Татьяна (подтанцовывая)
Долго в девках я сидела,
Не пилось, не елося,
Как милёнка разглядела,
Замуж захотелося.
Тов. Ленский(интимно Лариной)
Он ей понравился. Я рад.
Старушка! Есть денатурат?
(Ларина извиняется)…"
(Желающих дочитать отсылаем к книге: Русская литература XX века в зеркале пародии/Сост. О.Б. Кушлина. М., 1993. С. 340.)
Обратите внимание: пародия-то на русскую литературу XX века! Причем же здесь "Евгений Онегин"?
Так сходятся крайности. Отрицать ли необходимость чтения художественной литературы вообще (в том числе и по причине её "устарелости"), искажать ли до неузнаваемости произведения под благовидным предлогом приблизить их к пониманию какой-либо части современников – результат один: из духовной жизни человека исчезает её существенный компонент, стимулирующий нравственные и эстетические искания личности.
Характерно, что в эти же годы, когда глумились над классиками, шли и другие – естественные – процессы. Вряд ли, например, многочисленные исследователи Пушкина ранее обращали внимания на деталь, подмеченную далеким от литературы человеком.
Сельский учитель А.М.. Топоров работал в первые послереволюционные годы в горном алтайском селе. Вечерами он собирал неграмотных взрослых и читал им вслух книги классиков и современных писателей, приобщая крестьян в духе времени к высокой культуре, после чего записывал их суждения и оценки (см. его книгу "Крестьяне о писателях"), И вот что сказала одна из слушательниц после чтения тех глав "Евгения Онегина", где описывалась семья Лариных: "Быть беде: меньшая поперёк старшой выскакиват". Её поразило то обстоятельство, что литературные герои легко пренебрегли житейским, для неё несомненным правилом: не должна младшая сестра выходить замуж до того, как устроит свою жизнь старшая. И ведь предчувствие сбылось.
Изящную словесность не следует специально приспосабливать к чему бы то ни было или к кому бы то ни было. Она во все времена сама открывается человеку непредвзятому, не ставящему перед собой сугубо утилитарных целей. Недаром для Пушкина слово-сигнал "польза" всегда было окрашено отчетливо негативными эмоциями.

.....

ЗАДАНИЕ ДЛЯ ВЫПОЛНЕНИЯ: Допишите продолжение приведенного выше фрагмента о восприятии классической литературы и пародиях на «Евгения Онегина». Начните сразу после последнего предложения фрагмента.

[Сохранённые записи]
.....

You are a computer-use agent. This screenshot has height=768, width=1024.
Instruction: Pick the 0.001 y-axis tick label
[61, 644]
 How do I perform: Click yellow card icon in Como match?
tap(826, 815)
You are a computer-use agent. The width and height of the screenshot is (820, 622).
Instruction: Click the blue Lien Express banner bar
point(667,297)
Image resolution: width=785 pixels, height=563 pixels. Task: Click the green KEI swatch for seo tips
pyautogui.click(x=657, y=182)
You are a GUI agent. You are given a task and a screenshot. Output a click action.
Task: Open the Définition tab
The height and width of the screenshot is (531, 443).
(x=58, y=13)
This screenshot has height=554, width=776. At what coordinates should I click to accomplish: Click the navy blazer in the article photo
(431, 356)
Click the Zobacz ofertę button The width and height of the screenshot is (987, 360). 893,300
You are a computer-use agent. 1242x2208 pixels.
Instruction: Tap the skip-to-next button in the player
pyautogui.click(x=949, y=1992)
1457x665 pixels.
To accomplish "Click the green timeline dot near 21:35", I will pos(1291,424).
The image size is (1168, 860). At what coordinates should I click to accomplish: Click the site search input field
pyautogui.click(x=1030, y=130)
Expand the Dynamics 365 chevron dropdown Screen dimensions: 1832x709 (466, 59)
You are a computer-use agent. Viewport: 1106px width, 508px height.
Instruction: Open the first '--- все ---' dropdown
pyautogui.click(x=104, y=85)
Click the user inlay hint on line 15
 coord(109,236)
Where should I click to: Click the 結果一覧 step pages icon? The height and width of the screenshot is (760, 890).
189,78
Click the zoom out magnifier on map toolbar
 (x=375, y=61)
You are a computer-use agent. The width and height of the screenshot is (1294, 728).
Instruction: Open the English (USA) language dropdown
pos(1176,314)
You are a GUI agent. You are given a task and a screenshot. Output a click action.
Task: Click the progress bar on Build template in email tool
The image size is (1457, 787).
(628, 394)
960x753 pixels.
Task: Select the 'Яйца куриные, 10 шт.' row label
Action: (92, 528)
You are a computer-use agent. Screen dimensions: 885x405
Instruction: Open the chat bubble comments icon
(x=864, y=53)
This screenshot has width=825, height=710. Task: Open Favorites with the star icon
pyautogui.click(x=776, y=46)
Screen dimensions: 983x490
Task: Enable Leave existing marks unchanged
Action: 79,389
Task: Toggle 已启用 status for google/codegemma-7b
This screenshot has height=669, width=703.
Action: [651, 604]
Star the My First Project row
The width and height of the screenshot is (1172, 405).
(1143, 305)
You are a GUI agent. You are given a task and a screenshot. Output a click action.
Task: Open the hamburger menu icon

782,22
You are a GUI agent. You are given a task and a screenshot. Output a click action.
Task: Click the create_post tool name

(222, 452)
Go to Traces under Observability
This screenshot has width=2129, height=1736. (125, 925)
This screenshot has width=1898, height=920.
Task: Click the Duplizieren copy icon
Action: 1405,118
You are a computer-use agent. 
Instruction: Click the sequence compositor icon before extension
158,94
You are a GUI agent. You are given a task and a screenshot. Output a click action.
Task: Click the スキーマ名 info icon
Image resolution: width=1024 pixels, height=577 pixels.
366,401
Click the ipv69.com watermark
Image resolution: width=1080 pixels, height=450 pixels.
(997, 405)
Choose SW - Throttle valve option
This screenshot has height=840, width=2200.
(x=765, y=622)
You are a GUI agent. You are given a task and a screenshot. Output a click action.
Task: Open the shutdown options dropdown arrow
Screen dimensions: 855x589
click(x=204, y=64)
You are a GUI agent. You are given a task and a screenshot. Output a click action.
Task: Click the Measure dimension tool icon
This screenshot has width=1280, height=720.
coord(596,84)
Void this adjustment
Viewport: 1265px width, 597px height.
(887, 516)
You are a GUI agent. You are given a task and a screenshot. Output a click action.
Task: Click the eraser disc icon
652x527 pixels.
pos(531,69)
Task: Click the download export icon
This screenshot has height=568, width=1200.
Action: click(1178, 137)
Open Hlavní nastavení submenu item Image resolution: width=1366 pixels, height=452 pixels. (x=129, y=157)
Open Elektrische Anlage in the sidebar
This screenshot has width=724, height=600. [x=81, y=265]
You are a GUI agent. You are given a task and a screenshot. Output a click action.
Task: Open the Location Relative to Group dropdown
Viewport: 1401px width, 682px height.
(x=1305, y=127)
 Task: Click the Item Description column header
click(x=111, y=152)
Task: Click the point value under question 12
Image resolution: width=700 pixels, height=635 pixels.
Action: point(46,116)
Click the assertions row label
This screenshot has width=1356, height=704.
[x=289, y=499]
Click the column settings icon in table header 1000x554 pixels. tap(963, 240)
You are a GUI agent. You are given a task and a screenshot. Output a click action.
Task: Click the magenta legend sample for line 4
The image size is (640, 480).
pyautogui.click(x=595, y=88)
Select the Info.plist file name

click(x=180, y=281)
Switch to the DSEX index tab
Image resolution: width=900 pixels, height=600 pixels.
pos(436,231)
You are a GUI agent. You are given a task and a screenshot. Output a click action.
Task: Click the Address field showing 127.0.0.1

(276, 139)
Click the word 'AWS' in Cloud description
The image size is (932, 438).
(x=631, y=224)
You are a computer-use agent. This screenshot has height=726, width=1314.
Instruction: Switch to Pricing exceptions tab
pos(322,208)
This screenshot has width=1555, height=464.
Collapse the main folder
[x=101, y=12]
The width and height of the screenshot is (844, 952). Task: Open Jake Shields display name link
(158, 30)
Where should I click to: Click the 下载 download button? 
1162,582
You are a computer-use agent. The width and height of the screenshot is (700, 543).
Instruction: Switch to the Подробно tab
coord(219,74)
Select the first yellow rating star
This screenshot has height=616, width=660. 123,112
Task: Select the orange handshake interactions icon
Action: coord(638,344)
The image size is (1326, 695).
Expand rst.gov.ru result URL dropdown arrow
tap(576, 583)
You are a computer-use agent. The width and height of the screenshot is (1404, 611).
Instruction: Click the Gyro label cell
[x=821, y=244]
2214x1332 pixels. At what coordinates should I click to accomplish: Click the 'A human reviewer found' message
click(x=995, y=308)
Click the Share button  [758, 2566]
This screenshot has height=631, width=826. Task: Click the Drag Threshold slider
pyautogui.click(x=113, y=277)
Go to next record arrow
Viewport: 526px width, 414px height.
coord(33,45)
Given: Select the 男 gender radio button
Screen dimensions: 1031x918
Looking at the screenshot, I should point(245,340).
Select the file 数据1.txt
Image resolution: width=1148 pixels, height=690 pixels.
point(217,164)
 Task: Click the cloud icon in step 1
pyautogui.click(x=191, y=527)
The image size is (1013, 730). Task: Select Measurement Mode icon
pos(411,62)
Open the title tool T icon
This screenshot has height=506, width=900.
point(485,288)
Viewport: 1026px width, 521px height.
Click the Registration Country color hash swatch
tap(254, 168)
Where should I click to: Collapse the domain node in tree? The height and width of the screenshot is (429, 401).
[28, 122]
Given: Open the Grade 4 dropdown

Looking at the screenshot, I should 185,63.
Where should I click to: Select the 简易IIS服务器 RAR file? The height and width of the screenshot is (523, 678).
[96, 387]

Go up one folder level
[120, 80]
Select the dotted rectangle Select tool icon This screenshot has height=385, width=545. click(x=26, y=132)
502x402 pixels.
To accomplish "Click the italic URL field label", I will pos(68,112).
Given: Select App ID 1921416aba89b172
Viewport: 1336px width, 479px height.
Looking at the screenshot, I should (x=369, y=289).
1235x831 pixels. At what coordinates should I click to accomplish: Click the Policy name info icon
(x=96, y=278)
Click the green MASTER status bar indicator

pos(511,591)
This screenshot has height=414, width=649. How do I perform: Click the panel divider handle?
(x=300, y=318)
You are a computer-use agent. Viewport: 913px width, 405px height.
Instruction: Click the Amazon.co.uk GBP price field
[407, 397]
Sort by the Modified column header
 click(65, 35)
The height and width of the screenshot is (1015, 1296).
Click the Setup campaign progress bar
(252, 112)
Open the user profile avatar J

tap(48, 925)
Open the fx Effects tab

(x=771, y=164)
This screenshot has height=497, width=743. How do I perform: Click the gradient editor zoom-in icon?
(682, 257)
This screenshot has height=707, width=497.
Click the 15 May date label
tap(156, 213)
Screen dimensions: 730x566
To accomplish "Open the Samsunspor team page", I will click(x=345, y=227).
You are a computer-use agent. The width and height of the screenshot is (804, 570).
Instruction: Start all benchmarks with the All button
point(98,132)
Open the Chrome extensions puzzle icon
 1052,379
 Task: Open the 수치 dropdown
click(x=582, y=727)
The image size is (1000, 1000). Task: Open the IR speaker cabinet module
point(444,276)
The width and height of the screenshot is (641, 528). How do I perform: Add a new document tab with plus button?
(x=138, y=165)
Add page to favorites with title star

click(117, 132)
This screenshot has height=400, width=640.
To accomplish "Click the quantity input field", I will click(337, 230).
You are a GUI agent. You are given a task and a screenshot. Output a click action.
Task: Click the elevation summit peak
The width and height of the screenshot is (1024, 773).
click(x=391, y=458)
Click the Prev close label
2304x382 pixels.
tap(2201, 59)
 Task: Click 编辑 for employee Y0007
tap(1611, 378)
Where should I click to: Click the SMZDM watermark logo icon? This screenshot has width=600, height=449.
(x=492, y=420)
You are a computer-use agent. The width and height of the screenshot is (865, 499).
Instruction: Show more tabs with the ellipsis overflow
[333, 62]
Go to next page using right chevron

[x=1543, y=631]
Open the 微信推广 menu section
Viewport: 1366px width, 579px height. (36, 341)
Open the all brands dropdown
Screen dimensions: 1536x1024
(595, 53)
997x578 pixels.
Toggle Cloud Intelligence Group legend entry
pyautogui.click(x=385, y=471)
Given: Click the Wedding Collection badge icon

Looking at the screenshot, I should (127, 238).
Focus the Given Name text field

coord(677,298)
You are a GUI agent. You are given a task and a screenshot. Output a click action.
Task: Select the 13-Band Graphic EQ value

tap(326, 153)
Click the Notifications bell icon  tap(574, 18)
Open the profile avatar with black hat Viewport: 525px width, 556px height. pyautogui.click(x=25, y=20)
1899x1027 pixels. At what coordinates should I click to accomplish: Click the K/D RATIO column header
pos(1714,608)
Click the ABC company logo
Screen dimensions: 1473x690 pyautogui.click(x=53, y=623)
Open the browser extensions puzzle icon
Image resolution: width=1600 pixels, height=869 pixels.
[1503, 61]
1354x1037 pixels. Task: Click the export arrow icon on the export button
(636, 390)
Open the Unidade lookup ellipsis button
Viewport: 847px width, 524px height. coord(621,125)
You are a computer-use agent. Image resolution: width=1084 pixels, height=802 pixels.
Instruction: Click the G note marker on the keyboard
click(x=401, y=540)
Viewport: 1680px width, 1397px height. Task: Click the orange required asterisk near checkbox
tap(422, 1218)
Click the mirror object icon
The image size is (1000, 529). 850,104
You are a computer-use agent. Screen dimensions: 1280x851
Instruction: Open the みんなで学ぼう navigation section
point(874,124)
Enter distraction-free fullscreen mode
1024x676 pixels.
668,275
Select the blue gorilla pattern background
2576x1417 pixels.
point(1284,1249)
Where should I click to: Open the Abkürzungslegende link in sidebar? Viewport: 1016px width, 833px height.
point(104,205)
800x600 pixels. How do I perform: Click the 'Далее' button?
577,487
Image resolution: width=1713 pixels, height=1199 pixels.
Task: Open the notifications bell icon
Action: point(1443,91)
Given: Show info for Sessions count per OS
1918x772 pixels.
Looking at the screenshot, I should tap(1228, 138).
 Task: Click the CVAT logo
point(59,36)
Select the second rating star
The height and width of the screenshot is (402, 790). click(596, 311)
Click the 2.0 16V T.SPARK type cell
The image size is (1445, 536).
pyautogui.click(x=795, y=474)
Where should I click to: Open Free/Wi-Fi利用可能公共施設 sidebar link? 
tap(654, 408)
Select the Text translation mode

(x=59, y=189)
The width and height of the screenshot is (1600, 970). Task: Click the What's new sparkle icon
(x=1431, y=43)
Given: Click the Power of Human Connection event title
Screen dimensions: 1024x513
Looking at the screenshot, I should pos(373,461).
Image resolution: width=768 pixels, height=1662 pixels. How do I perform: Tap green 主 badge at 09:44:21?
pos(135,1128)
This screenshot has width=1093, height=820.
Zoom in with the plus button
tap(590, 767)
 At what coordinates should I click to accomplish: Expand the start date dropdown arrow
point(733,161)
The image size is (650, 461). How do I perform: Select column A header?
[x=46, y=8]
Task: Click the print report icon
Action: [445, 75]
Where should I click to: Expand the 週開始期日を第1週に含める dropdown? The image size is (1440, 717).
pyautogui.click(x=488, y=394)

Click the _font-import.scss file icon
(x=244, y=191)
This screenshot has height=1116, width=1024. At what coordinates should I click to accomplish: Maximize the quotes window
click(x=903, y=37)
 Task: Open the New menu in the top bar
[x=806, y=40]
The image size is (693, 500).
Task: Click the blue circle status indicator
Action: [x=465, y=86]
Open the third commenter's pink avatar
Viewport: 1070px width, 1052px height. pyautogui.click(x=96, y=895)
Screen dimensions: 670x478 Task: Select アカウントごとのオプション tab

.....

ОТВЕТ НА ЗАДАНИЕ:
Не претендуя на то, что нижеприводимое краткое суждение о романе предотвратит появление "диссертаций" и "пародий" на него, хочется надеяться хотя бы на то, что "бросания" и "кидания" все-таки прекратятся.
Давным-давно прозвучали пророческие слова: "Пусть идёт время и приводит с собой новые потребности, новые идеи, пусть растет русское общество и обгоняет "Онегина": как бы далеко оно ни ушло, но всегда будет оно любить эту поэму, всегда будет останавливать на ней исполненный любви и благодарности взор…". Это единственно верный подход к великому произведению! Предсказание В.Г. Белинского сбылось: только за последнее время вышло несколько новых книг и более десятка статей, посвященных анализу романа "Евгений Онегин".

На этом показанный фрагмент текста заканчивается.